California-based company Rafay Systems has announced an update of its turnkey solution for operating Kubernetes clusters with the addition of GPU support at scale.
The novel upgrade also introduces additional metrics and dashboards designed to provide deeper visibility into GPU health and performance.
The rationale behind the Kubernetes Operations Platform (KOP)’s new capabilities lies in supporting firms facing challenges of visibility and monitoring, which can cause delays in application deployment and wasted costs associated with idle or underperforming GPUs in the clusters.
The platform also eliminates the need for GPU-enabled workloads being developed and maintained by external entities.
With KOP’s additional metrics and dashboards, developers and operations teams can now monitor, operate, and improve performance for GPU-based container workloads from a centralized interface and in-house.
The KOP’s new dashboard. Image credit: Rafay Systems.
According to Rafay Systems, the collection of GPU metrics is entirely automated, and access to the data is managed via dedicated corporate single sign-on (SSO) systems with role-based rules.
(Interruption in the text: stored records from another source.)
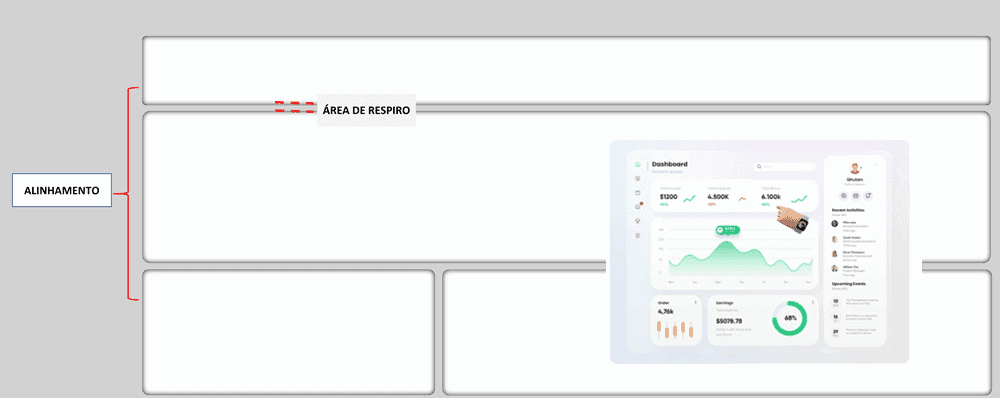Click the green tooltip on the chart peak
This screenshot has height=398, width=1000.
(728, 229)
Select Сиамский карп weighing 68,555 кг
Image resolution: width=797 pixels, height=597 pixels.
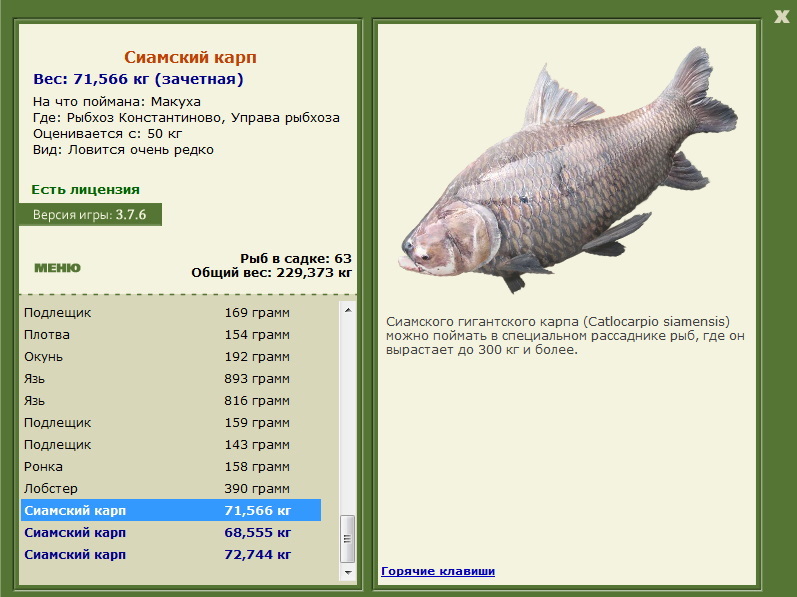pos(171,532)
“Rafay makes spinning up GPU-enabled Kubernetes clusters incredibly simple. In just a few steps an enterprise’s deep learning and inference projects can be fully operational,” said Mohan Atreya, SVP Product and Solutions at Rafay Systems.
“Not only do we provide the fastest path to powering environments for AI and machine learning applications, but the combination of capabilities in Rafay KOP enables scalable edge/remote use cases with support for zero-trust access, policy management, GPU monitoring, and more across an entire fleet of thousands of clusters.”
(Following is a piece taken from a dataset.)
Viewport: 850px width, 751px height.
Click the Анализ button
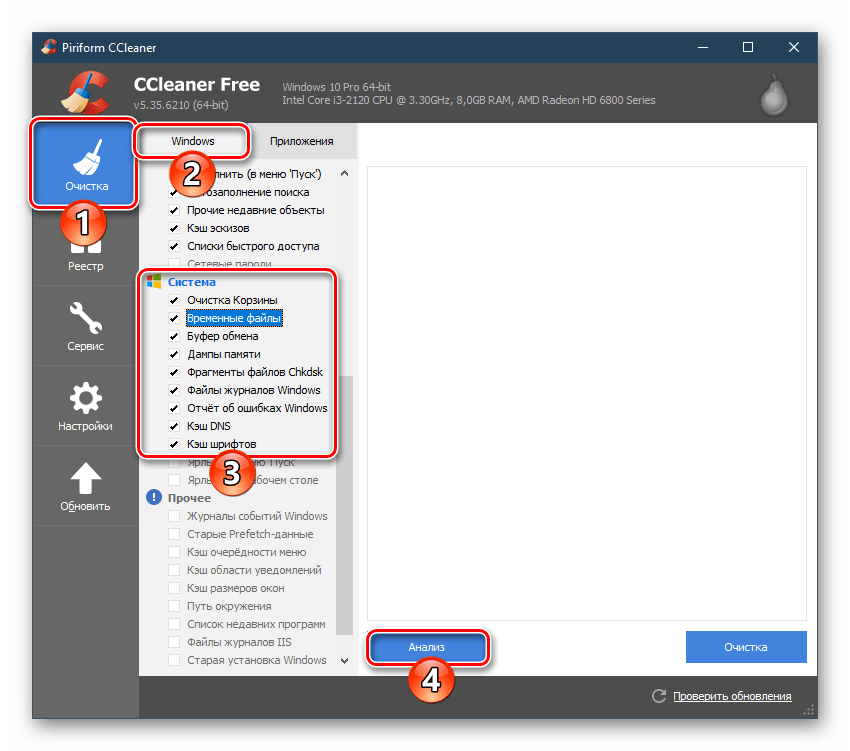coord(427,647)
The KOP upgrade comes months after Rafay Systems raised $25 million in a Series B funding round led by ForgePoint Capital.
More recently, the company announced it had doubled total annual recurring revenue since the investment.
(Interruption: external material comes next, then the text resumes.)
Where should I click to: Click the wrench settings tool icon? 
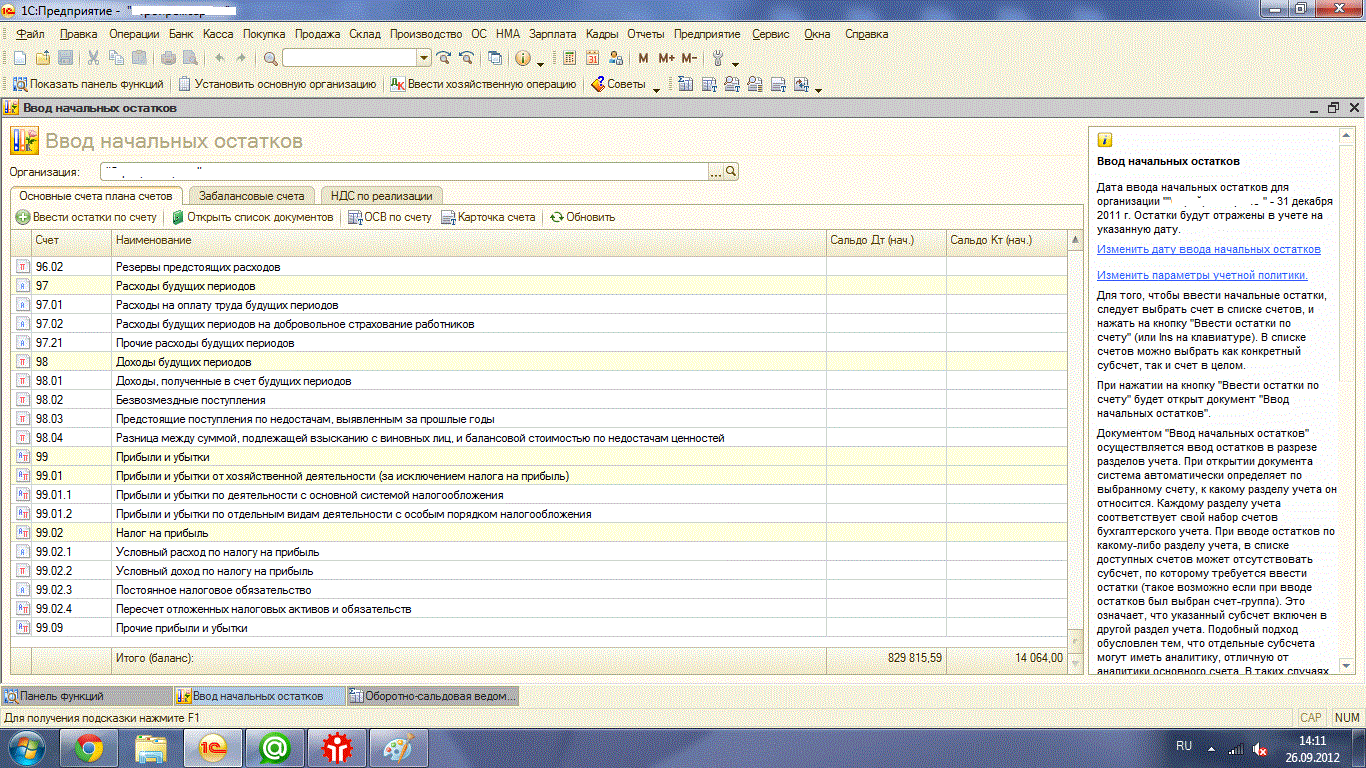click(717, 58)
Rafay’s announcement highlights the confluence of two trends: Kubernetes use at the edge and GPUs for AI. Enterprise developers are mostly using centralized private and public cloud deployments at present time for Kubernetes, and this happens to be where plenty of powerful GPUs are also available from cloud providers.
A recent study showed that Kubernetes will be the platform of choice for running AI and ML workloads in the next two years. Separate research has revealed that AI and ML are one of the most frequently cited workloads the enterprises want to perform at the edge closest to their data source.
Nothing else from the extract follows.